Can you return, word for word and without the pictures, the part of the material that opens with the line containing "This screenshot has height=1456, width=819." and closes at the end of the material?

━━━━━ SUPPLIED RECORDS ━━━━━

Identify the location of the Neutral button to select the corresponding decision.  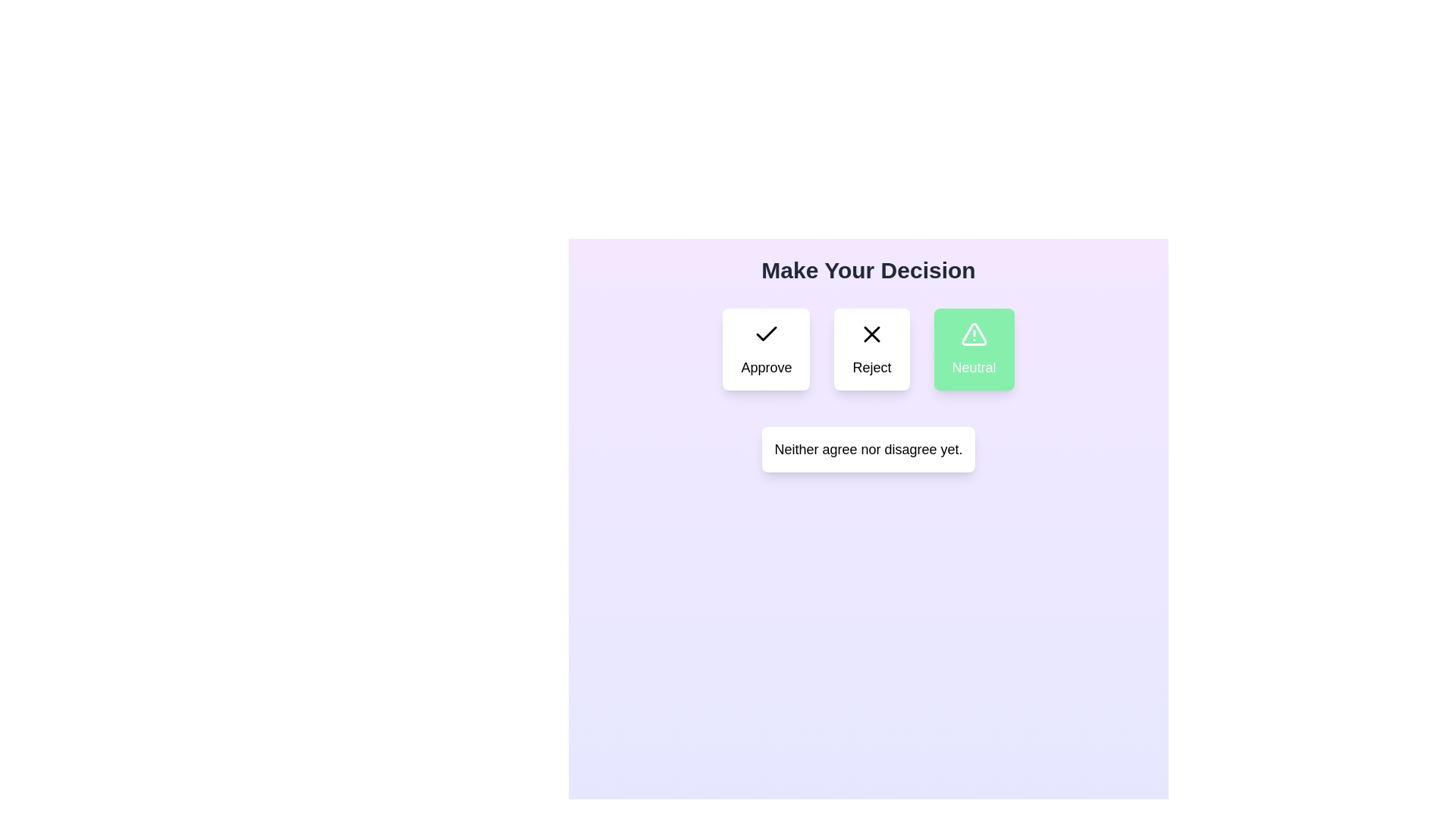
(974, 350).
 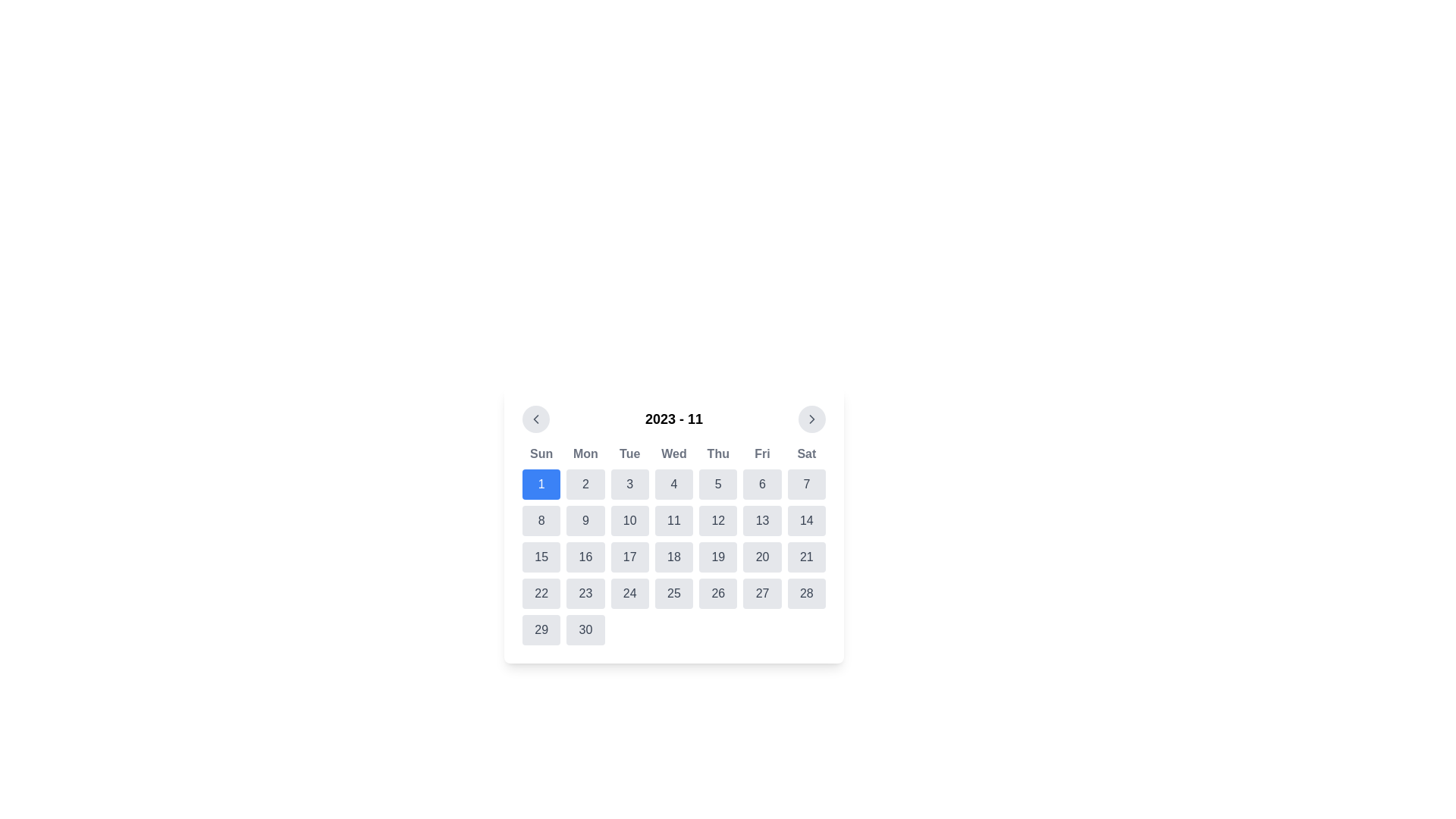 What do you see at coordinates (805, 593) in the screenshot?
I see `the button representing a specific day in the calendar interface, located in the seventh column of the fourth row, to focus it` at bounding box center [805, 593].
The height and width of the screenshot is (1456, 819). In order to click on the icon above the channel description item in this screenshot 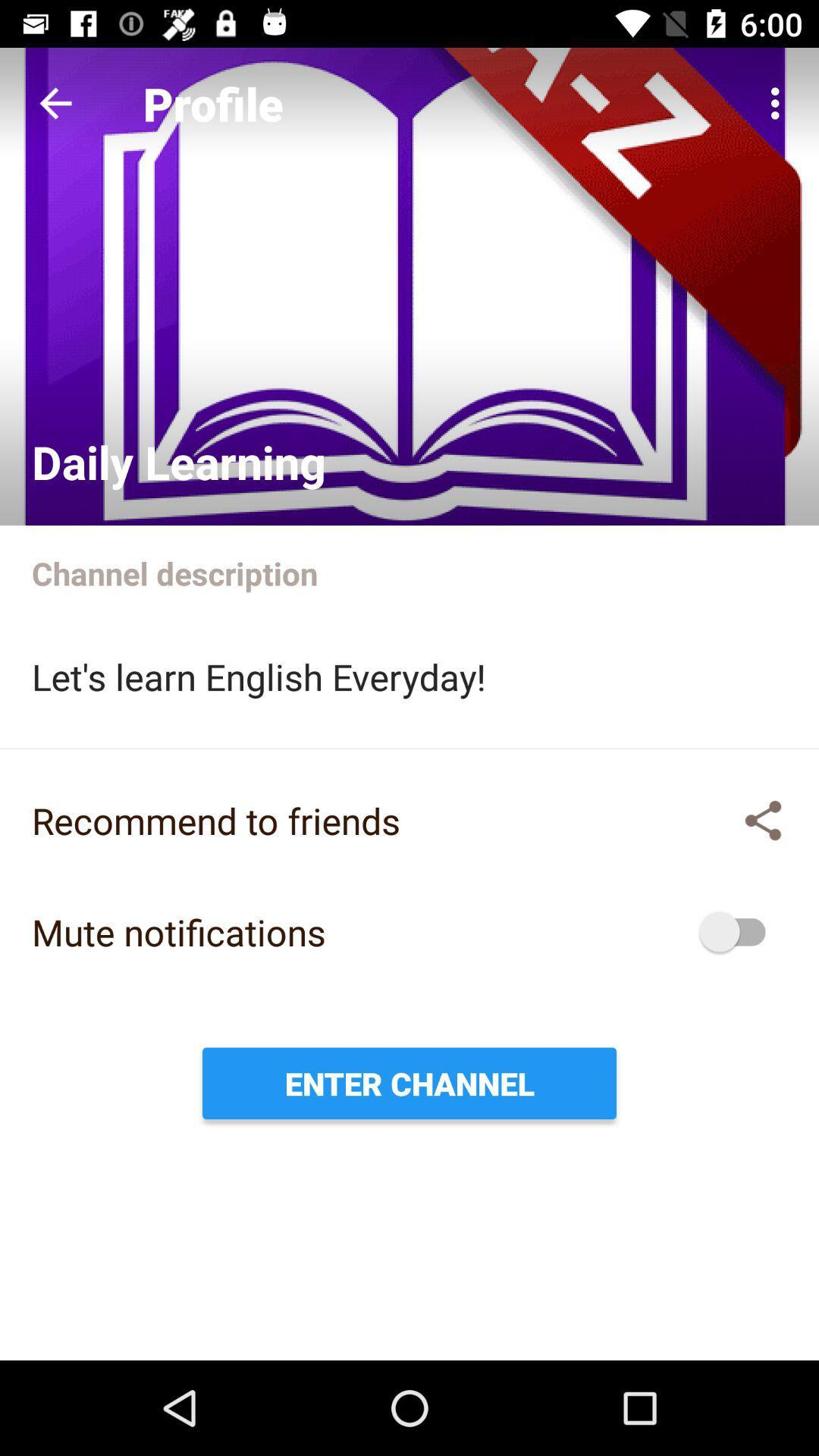, I will do `click(779, 102)`.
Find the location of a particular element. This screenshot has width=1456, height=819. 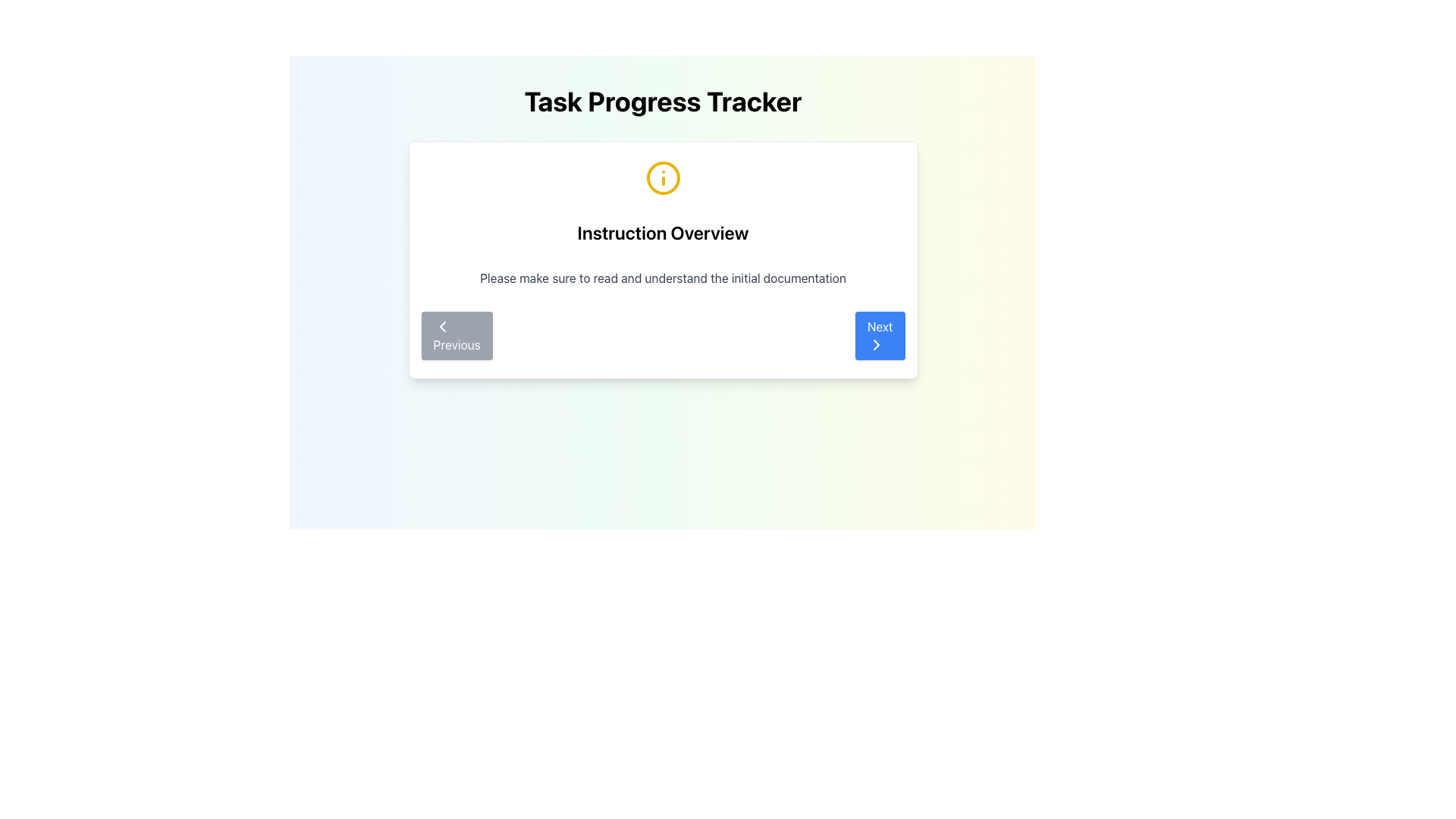

the rightward-facing chevron icon that is part of the 'Next' button, which is adjacent to the button with the text 'Next' is located at coordinates (876, 345).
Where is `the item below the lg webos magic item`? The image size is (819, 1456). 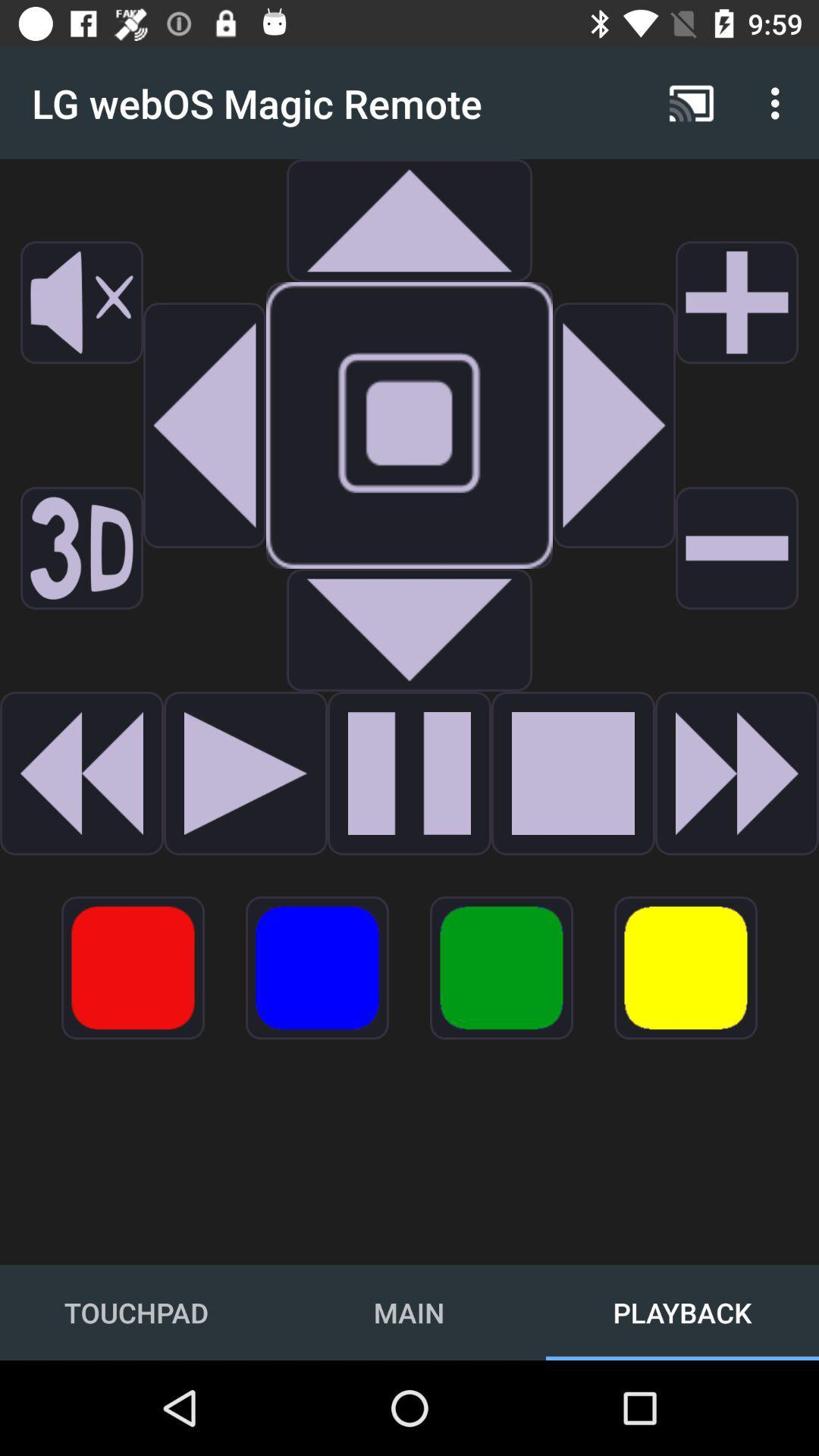 the item below the lg webos magic item is located at coordinates (205, 425).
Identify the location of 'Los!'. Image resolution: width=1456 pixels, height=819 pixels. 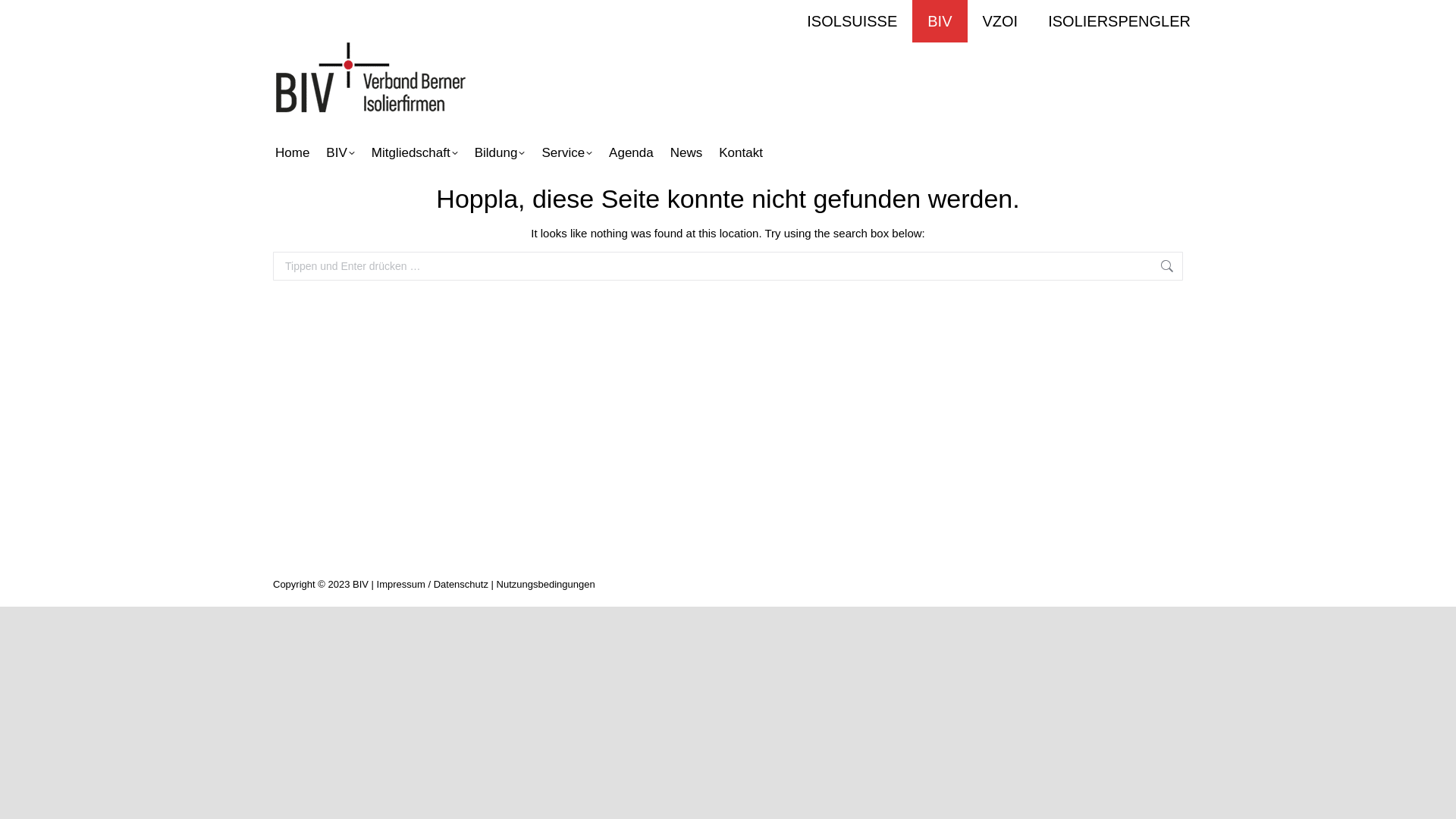
(1182, 266).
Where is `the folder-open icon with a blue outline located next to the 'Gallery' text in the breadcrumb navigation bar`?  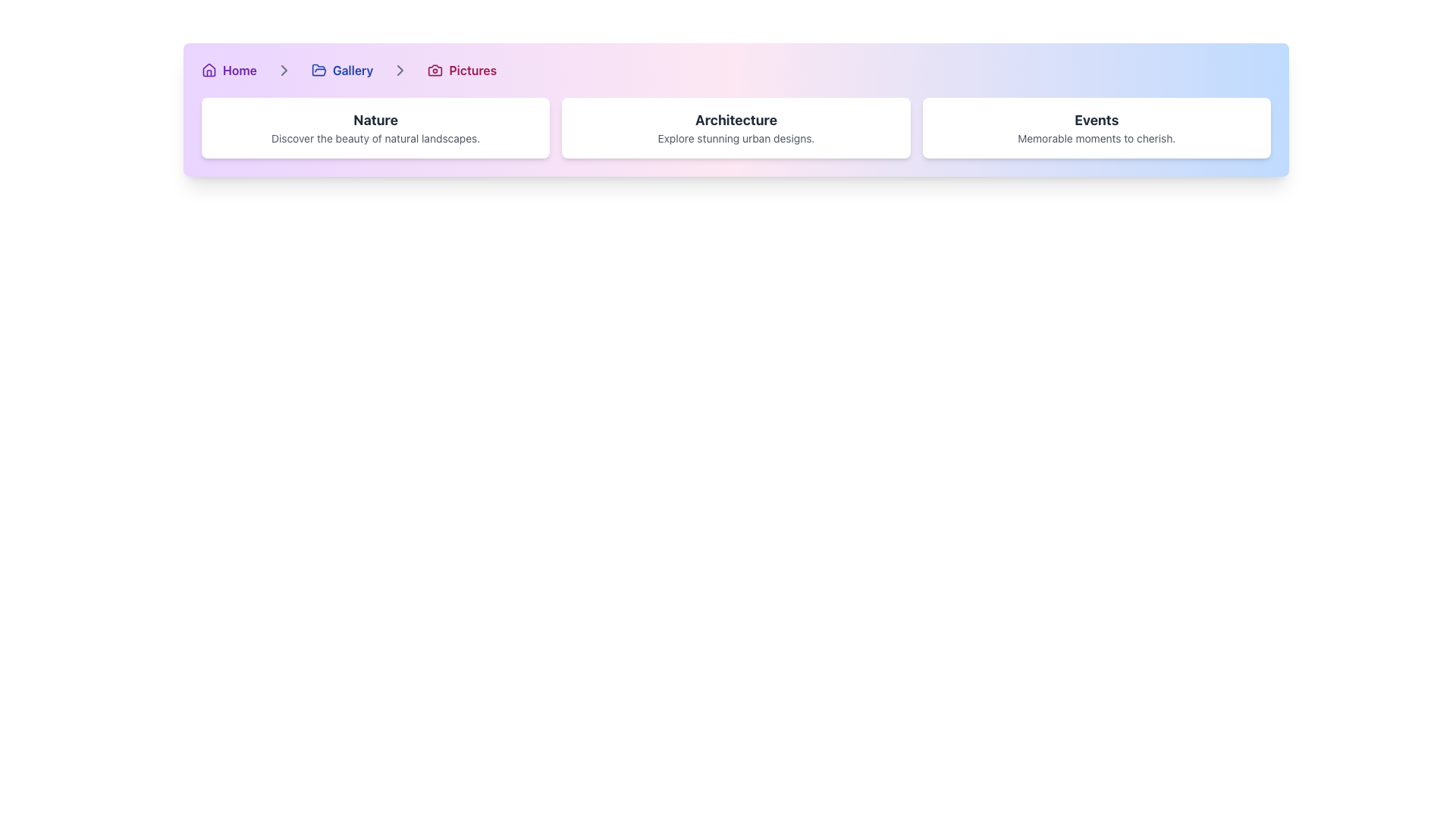 the folder-open icon with a blue outline located next to the 'Gallery' text in the breadcrumb navigation bar is located at coordinates (318, 70).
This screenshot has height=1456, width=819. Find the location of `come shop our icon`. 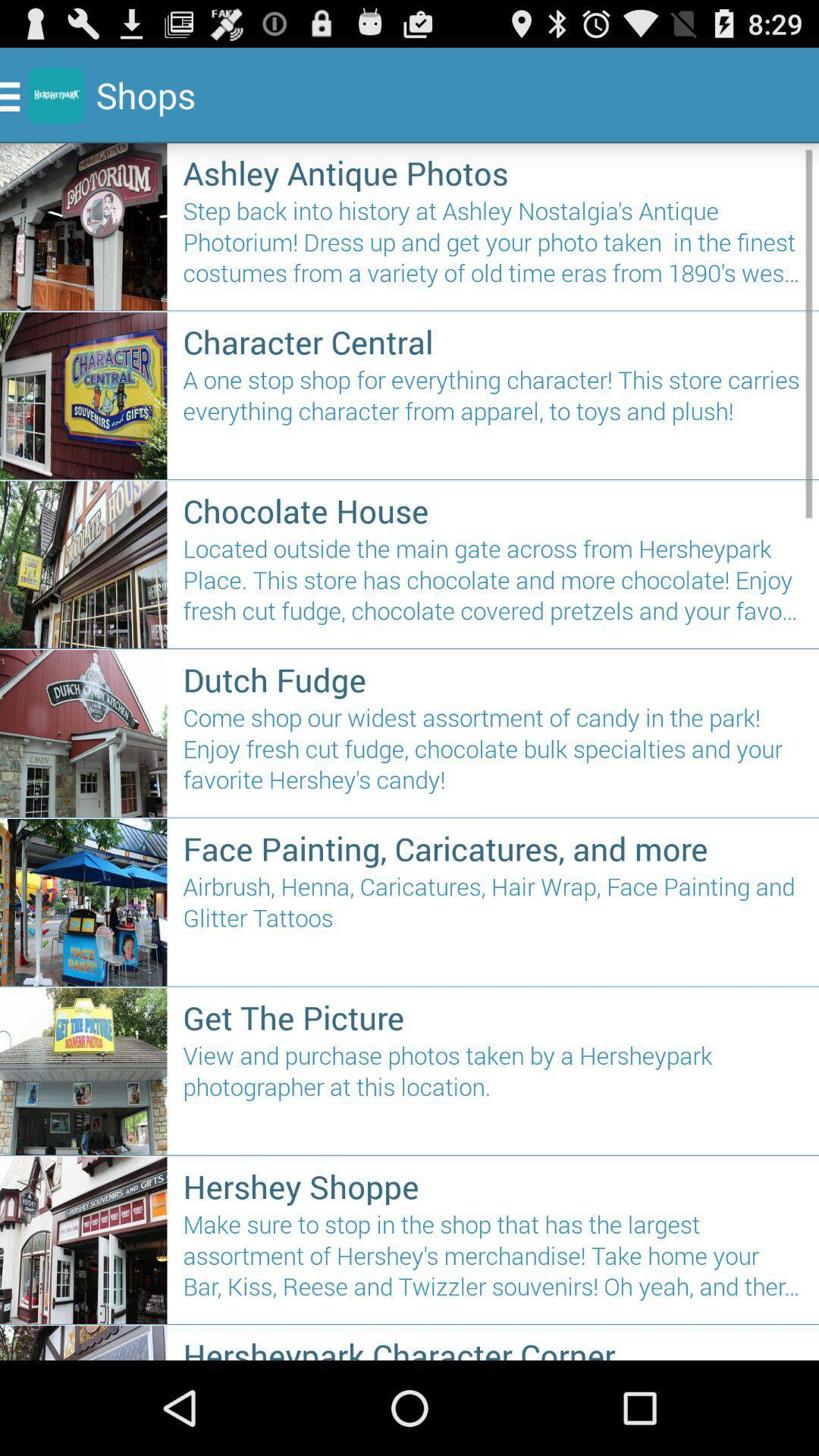

come shop our icon is located at coordinates (493, 755).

━━━━━

> _COMPLETE RESPONSE_
This screenshot has height=1456, width=819. Find the location of `come shop our icon`. 

come shop our icon is located at coordinates (493, 755).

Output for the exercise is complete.